● Your assignment
Filter the entries and keep only the lines where the string "text" appears.

● Exercise materials

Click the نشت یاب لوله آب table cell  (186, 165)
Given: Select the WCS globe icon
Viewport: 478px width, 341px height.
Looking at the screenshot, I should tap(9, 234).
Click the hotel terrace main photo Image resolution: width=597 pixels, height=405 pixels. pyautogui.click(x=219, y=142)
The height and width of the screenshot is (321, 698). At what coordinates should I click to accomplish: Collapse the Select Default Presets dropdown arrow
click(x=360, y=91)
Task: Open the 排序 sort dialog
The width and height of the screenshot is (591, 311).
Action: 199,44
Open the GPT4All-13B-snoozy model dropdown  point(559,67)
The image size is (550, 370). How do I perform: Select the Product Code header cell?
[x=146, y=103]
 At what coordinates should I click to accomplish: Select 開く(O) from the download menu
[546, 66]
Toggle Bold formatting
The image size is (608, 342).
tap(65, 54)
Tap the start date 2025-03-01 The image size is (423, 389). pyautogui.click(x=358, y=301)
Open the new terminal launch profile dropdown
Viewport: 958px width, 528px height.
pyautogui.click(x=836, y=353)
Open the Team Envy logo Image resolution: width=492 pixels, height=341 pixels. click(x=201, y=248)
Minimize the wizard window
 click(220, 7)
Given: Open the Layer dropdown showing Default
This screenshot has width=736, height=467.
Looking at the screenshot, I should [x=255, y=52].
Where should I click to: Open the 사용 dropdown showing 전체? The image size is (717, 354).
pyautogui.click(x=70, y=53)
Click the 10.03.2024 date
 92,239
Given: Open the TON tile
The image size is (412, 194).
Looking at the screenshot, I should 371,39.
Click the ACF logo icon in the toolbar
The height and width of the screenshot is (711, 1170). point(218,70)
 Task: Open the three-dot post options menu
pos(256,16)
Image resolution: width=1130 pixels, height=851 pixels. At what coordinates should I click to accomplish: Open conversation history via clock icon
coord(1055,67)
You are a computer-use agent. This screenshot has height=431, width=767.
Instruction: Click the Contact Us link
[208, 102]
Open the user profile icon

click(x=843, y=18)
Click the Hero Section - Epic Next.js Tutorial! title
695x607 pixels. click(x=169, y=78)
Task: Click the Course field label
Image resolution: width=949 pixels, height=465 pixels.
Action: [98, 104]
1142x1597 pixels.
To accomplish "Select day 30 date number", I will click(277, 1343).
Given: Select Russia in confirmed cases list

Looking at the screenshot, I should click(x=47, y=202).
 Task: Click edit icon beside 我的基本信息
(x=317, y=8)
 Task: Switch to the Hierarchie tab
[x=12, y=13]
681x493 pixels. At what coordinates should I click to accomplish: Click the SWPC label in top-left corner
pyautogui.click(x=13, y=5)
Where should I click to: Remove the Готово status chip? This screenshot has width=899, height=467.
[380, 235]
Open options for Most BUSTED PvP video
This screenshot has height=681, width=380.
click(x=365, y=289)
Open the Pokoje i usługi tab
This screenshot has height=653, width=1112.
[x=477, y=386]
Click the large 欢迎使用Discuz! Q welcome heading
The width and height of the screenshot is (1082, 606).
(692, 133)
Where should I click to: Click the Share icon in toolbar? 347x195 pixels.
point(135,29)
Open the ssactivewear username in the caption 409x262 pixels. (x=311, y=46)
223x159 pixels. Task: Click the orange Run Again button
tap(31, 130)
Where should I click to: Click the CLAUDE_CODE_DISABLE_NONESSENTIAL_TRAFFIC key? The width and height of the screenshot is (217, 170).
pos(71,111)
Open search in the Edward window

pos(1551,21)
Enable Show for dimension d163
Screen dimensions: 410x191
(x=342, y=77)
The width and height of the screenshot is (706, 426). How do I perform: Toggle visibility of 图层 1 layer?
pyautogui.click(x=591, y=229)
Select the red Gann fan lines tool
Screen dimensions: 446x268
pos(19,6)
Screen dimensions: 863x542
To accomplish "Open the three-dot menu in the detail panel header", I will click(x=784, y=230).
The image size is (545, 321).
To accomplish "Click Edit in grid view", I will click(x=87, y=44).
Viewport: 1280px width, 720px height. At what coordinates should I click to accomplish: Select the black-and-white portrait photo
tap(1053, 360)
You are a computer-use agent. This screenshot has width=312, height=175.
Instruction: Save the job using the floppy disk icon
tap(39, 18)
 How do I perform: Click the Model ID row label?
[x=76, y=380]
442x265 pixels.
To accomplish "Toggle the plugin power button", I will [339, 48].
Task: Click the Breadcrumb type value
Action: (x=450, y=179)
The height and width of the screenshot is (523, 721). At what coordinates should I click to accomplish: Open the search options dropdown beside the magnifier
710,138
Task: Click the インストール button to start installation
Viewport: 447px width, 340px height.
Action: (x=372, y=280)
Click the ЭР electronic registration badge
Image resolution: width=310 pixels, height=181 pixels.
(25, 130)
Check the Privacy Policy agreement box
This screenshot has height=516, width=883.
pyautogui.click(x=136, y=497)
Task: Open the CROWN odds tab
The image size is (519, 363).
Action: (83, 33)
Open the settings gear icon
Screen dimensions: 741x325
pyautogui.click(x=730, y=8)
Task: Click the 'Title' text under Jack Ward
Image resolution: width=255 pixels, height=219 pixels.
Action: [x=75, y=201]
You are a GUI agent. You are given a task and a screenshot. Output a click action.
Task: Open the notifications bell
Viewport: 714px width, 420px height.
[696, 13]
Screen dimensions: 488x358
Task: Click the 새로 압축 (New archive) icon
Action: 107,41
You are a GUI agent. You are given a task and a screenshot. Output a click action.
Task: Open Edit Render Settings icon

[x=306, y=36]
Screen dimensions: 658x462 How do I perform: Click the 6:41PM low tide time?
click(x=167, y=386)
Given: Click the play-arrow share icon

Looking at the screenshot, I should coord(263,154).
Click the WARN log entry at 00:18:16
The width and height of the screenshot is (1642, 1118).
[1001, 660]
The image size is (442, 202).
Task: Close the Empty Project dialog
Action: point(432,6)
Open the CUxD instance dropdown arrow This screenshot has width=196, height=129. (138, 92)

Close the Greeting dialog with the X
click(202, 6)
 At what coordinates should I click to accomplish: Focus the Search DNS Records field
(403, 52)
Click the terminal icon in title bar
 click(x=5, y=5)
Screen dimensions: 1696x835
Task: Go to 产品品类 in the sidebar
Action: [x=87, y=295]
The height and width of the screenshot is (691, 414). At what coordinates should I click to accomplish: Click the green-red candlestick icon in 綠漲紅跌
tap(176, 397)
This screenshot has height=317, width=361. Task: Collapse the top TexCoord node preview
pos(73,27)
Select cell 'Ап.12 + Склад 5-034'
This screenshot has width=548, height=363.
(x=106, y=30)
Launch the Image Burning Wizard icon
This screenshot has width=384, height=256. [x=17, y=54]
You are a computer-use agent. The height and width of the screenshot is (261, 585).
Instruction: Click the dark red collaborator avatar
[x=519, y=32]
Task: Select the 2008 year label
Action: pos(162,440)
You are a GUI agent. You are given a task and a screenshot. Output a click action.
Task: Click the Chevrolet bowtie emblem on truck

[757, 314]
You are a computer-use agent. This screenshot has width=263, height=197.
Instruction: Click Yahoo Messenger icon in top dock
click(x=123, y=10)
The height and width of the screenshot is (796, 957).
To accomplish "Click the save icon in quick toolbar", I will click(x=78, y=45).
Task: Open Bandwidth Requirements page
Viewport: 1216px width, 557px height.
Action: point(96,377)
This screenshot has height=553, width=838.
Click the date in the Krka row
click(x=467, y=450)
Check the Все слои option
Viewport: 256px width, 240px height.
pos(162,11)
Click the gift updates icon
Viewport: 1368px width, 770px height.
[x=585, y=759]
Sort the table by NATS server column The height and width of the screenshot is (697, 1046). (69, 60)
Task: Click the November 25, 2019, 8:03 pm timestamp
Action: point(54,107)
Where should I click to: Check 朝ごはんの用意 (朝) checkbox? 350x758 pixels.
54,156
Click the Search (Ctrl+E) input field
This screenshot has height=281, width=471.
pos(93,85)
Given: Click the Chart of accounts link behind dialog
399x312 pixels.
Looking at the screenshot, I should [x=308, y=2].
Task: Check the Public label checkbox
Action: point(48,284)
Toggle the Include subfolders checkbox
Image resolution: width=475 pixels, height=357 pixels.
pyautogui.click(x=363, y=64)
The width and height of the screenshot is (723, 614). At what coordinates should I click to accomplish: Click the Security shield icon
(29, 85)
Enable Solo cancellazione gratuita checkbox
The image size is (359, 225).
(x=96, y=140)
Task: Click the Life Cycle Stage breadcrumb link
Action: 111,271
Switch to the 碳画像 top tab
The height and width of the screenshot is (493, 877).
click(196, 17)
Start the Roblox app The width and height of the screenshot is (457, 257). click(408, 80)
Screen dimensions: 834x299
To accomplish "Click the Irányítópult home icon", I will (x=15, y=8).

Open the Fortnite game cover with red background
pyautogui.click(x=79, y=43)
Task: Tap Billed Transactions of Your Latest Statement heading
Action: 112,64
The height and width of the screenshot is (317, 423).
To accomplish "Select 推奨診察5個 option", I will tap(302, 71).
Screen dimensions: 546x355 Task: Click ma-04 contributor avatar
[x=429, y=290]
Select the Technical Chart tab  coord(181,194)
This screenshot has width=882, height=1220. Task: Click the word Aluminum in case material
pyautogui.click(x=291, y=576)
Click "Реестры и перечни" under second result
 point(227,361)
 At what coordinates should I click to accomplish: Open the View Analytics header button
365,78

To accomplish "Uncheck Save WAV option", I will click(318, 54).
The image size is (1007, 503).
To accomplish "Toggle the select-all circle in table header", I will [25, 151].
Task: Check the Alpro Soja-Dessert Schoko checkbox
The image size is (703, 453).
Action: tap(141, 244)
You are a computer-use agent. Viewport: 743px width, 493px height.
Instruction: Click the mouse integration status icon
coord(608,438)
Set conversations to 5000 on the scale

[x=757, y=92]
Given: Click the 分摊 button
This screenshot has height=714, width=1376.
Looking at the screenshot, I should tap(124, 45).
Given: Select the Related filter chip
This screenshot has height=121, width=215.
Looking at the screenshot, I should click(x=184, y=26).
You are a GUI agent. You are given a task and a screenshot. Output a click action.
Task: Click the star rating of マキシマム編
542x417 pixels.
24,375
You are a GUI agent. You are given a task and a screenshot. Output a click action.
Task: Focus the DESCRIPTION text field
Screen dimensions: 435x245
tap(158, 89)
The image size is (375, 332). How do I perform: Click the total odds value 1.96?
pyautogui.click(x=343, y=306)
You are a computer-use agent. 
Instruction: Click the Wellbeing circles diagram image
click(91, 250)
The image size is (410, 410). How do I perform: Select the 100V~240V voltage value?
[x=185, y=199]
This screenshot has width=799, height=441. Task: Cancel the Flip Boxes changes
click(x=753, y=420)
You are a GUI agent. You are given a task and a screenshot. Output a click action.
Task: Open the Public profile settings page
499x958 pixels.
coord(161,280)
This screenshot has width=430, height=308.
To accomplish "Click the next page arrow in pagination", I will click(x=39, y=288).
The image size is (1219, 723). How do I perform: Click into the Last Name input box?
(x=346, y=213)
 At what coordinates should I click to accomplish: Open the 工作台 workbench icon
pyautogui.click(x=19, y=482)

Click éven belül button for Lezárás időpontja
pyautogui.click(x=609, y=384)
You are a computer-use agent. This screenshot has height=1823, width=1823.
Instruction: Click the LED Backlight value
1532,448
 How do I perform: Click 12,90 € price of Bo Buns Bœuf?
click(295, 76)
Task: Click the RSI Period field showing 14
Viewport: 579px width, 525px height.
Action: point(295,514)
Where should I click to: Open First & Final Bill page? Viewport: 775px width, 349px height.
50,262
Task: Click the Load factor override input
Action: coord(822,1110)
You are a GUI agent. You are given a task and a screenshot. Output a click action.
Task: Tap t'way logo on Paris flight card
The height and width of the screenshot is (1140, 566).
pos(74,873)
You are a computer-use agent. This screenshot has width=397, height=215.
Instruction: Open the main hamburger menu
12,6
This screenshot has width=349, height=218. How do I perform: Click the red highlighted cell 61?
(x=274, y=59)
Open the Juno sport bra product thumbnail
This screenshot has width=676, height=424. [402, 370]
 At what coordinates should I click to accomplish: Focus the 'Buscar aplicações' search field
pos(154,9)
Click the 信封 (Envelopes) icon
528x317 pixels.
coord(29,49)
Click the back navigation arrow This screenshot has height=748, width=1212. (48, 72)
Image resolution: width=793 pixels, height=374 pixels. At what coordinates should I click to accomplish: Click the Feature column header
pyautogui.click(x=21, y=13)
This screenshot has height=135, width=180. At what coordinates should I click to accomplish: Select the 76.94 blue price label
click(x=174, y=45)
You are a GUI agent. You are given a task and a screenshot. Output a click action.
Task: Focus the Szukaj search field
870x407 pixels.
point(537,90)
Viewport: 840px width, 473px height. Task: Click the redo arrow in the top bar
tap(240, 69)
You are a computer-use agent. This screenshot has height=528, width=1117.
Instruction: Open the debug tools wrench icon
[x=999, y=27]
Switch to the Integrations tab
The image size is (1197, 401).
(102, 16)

● Answer to the exercise
Task: Click the 'Title' text under Jack Ward
Task: Focus the DESCRIPTION text field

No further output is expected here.